Greed can suffice to motivate those who lust for the real estate bonanzas and resource giveaways that would result if states gained title to, say, the 264 million acres presently controlled by the Bureau of Land Management (BLM). General combativeness and hostility toward government also play their roles, and the usual right-wing mega-donors, including the Koch brothers, pump money into a bewildering array of agitator groups to help keep the fires of resentment burning.

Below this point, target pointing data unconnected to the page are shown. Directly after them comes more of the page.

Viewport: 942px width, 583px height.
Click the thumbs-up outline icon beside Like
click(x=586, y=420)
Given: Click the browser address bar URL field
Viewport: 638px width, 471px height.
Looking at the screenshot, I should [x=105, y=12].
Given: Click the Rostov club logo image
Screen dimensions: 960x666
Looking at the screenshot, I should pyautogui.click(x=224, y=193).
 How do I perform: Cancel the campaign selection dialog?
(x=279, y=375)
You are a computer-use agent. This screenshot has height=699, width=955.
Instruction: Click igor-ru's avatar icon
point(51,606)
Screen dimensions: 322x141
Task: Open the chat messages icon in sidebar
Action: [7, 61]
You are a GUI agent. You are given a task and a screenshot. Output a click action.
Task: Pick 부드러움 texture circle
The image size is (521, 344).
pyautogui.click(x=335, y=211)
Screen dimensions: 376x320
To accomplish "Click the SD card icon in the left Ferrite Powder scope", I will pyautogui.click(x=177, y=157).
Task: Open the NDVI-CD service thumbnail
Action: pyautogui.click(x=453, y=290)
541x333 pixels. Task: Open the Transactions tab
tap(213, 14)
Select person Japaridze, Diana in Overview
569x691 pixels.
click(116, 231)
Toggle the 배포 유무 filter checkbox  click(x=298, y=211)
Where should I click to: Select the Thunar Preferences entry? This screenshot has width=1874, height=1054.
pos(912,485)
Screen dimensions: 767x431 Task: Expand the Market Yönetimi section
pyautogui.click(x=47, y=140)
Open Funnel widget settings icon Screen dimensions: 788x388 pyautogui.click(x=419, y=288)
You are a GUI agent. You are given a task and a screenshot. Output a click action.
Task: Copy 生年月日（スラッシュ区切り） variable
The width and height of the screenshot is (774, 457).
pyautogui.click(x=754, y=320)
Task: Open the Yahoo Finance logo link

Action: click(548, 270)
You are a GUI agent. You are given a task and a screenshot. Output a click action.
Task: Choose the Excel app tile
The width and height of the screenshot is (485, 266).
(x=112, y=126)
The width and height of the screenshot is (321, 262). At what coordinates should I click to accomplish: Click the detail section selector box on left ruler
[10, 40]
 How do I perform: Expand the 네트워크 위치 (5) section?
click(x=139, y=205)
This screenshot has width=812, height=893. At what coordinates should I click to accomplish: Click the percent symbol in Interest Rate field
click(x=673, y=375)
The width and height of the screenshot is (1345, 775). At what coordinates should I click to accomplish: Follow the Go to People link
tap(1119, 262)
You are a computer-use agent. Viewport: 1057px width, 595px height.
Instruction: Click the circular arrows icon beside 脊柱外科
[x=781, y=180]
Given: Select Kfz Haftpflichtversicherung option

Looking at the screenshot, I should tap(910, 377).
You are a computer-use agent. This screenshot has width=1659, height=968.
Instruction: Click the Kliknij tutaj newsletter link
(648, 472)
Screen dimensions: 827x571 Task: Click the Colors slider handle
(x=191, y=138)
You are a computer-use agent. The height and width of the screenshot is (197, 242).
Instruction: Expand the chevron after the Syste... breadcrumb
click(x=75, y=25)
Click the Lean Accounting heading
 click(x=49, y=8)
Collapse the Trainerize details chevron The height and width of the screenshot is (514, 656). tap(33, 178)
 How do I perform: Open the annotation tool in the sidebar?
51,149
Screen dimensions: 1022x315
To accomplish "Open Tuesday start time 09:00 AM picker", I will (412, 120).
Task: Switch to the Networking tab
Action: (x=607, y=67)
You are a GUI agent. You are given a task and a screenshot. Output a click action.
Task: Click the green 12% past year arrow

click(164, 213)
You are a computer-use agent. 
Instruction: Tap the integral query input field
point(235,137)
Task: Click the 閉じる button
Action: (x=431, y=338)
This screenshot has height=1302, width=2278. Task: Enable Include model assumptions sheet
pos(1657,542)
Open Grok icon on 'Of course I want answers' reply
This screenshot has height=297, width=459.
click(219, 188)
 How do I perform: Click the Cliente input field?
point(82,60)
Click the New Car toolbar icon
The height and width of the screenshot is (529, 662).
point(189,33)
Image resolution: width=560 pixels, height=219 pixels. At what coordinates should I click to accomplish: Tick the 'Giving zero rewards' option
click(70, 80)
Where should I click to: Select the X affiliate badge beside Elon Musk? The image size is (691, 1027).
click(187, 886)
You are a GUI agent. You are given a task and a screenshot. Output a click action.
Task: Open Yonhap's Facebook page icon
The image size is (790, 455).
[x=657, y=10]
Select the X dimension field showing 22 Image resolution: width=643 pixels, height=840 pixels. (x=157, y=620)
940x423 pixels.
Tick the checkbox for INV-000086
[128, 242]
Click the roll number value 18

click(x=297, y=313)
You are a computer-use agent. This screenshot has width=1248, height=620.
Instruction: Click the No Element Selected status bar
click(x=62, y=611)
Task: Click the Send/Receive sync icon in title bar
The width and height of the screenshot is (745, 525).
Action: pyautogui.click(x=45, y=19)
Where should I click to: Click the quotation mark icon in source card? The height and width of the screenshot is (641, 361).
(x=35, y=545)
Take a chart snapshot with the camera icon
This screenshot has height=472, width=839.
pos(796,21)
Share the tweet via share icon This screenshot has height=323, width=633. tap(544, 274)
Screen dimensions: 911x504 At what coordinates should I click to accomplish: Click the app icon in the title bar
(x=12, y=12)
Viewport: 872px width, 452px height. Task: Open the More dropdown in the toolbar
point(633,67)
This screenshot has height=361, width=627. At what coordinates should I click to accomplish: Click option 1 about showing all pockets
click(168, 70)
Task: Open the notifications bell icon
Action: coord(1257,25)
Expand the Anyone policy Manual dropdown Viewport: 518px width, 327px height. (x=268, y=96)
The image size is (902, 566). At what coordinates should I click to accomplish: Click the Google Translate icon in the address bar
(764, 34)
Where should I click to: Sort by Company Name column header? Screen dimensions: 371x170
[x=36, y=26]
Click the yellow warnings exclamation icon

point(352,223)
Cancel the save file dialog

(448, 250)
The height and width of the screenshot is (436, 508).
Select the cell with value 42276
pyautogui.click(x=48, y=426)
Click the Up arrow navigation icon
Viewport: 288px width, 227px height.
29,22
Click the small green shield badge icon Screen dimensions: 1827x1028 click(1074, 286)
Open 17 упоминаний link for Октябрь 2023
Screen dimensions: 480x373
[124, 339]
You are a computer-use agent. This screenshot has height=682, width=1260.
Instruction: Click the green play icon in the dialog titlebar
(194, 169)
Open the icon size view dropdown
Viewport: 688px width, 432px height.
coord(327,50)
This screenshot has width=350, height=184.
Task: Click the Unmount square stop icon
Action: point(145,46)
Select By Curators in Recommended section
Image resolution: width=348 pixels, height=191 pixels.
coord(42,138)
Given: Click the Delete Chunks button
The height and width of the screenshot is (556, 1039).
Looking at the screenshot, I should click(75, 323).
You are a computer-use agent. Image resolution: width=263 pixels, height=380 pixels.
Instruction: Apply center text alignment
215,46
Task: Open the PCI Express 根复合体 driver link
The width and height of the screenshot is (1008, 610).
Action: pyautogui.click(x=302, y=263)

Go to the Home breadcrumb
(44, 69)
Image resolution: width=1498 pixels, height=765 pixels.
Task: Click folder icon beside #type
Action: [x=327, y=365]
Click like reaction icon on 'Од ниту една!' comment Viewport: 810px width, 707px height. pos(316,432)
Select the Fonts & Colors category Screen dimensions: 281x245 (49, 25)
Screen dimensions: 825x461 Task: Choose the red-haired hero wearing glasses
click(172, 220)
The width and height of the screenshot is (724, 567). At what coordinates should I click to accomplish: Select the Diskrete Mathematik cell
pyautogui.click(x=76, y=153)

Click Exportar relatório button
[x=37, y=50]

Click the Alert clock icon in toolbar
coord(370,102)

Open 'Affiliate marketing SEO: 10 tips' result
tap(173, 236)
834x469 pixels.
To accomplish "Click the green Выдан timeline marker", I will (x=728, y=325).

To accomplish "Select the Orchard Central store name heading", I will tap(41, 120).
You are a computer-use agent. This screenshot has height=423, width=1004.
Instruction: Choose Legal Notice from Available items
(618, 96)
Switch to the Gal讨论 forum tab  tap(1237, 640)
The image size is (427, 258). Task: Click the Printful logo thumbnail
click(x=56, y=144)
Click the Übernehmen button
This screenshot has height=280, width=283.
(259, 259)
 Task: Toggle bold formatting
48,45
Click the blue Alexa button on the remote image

The louder the drum chant of crazy "facts" gets, the more the Alice-in-Wonderland logic behind them threatens to seize the popular narrative about America's public lands -- how they came to be and what they represent. This, in turn, prepares the way for the betrayal of one of the nation's deepest traditions and for the loss of yet more of its natural heritage. Conversely, those who value American public lands have been laggard in articulating an updated vision for those open spaces appropriate to the twenty-first century and capable of expressing what the unsettled "fruited plains" and "purple mountain majesties" of the West still mean for our national experience and our capacity to meet the challenges of the future.
The Malice at Malheur
The leaders of the Malheur occupation, Ammon and Ryan Bundy, are the sons of Cliven Bundy, a Nevada rancher and public lands scofflaw who gained notoriety two years ago following a standoff with federal law enforcement officers. Back in the 1990s, the elder Bundy had stopped paying grazing fees, claiming that the federal government had no authority to regulate the public lands where his cattle fed. In 2014, with Bundy $1.1 million in arrears and his grazing permits transferred to the local county government, the Bureau of Land Management moved to round up and confiscate his 400 head of cattle.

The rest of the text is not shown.